DIRECTIONS » Copy the records below word for word, starting at the line that contains "Viewport: 814px width, 794px" and ending at the line that contains "click(1460, 47)", with both of those lines included. Leave the pictures out of your copy.

==== ENTRIES SUPPLIED

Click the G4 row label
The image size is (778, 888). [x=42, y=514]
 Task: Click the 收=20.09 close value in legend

========
==== ENTRIES SUPPLIED

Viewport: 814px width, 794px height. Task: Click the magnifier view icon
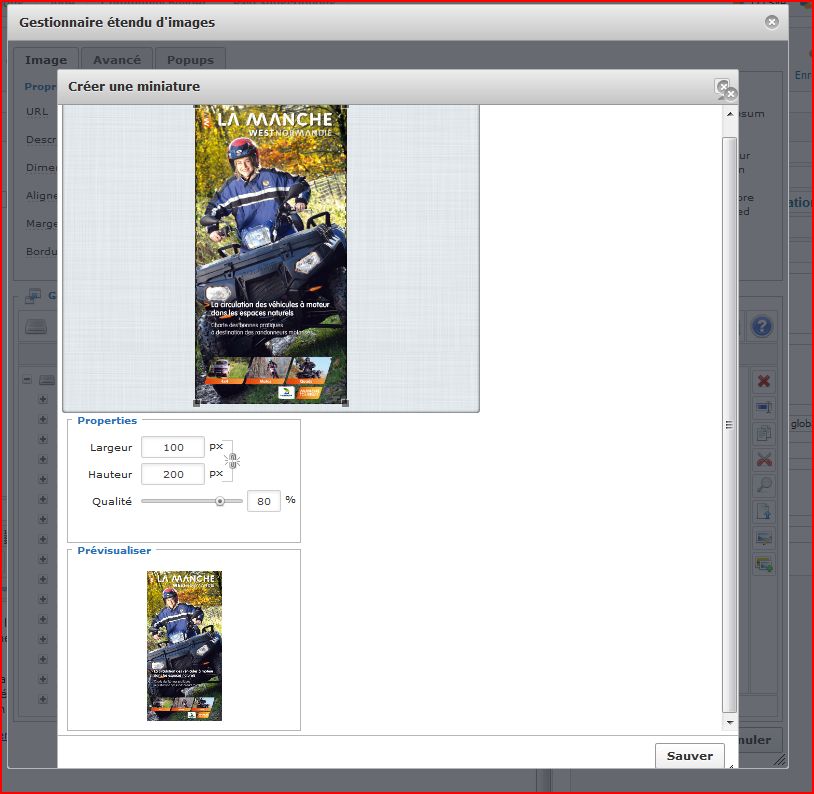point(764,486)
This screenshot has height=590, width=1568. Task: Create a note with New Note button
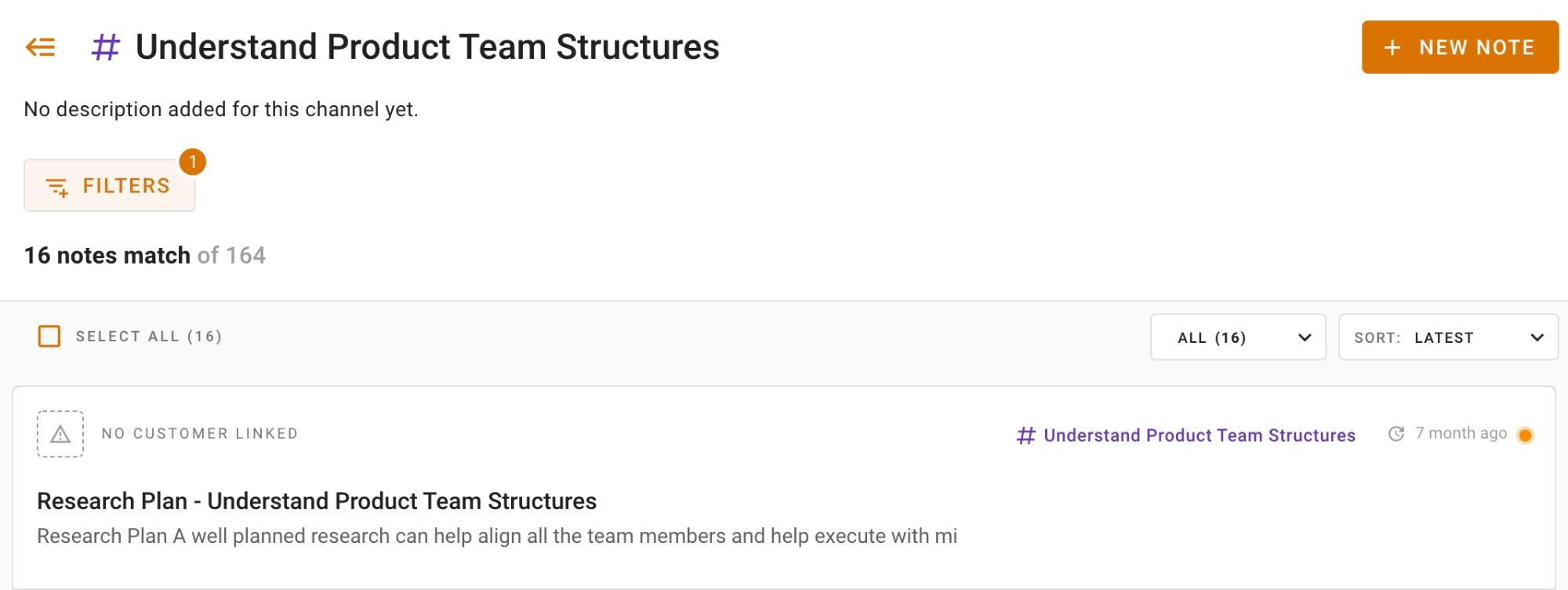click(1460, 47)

========
==== ENTRIES SUPPLIED

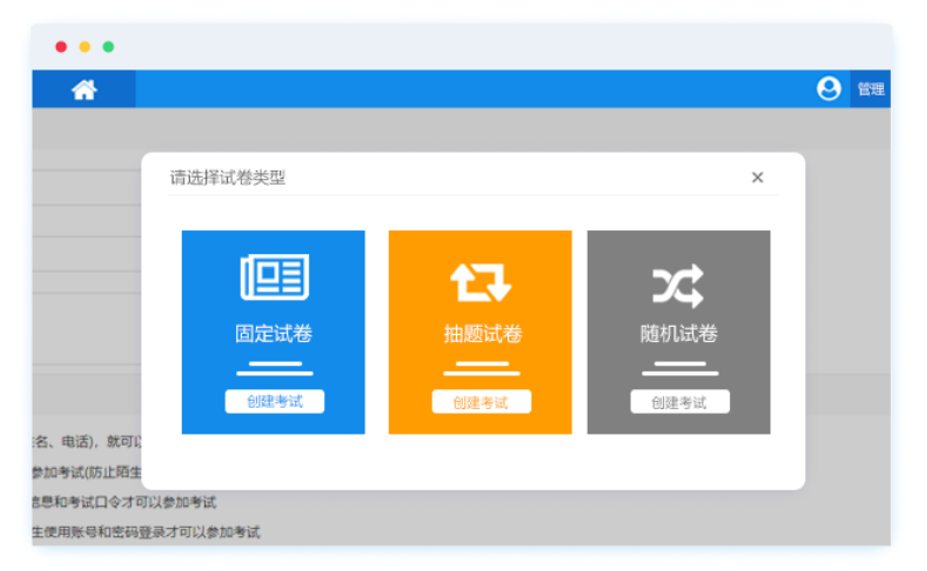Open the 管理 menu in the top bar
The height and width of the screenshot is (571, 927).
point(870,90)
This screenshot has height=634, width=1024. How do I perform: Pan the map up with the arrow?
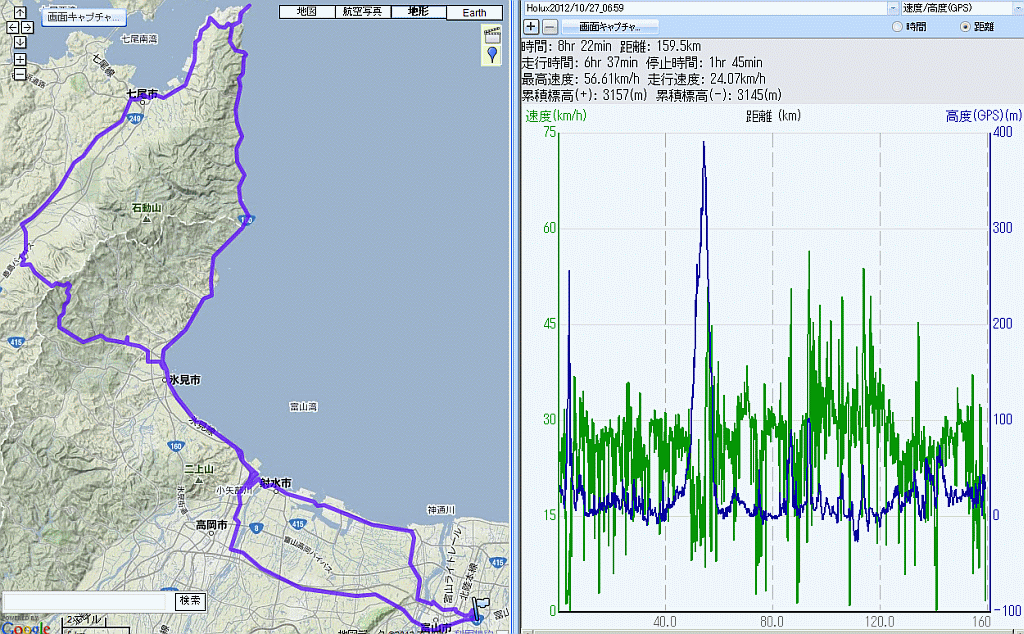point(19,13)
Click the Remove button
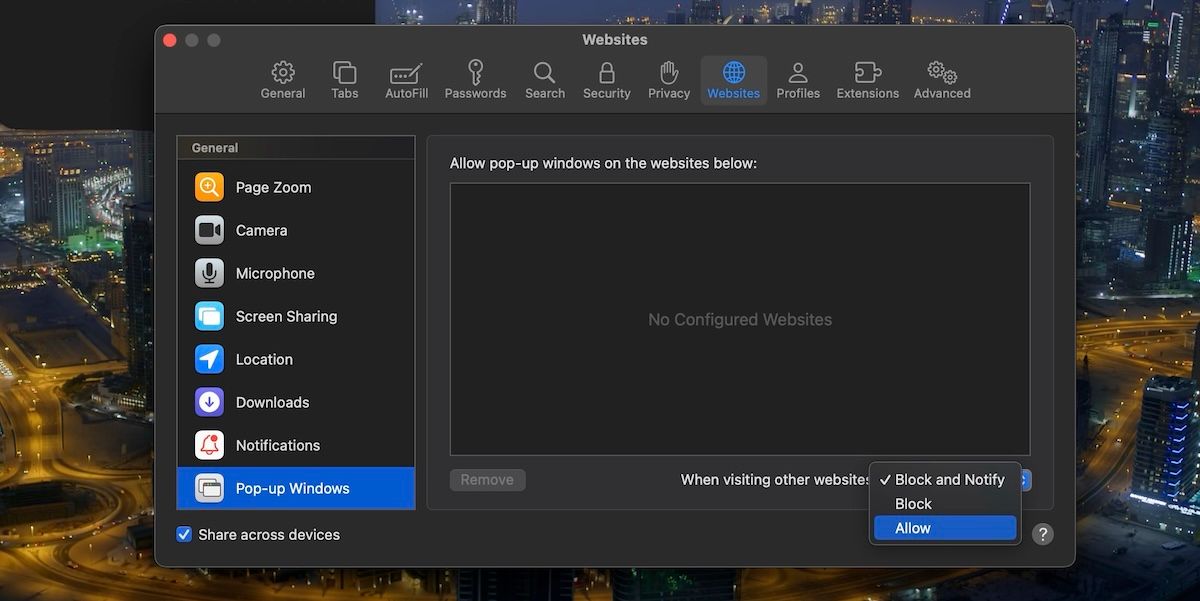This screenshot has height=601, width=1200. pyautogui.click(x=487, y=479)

========

EXERCISE OUTPUT »
Viewport: 814px width, 794px height. Task: Click the magnifier view icon
point(764,486)
This screenshot has height=590, width=1568. Task: Create a note with New Note button
click(1460, 47)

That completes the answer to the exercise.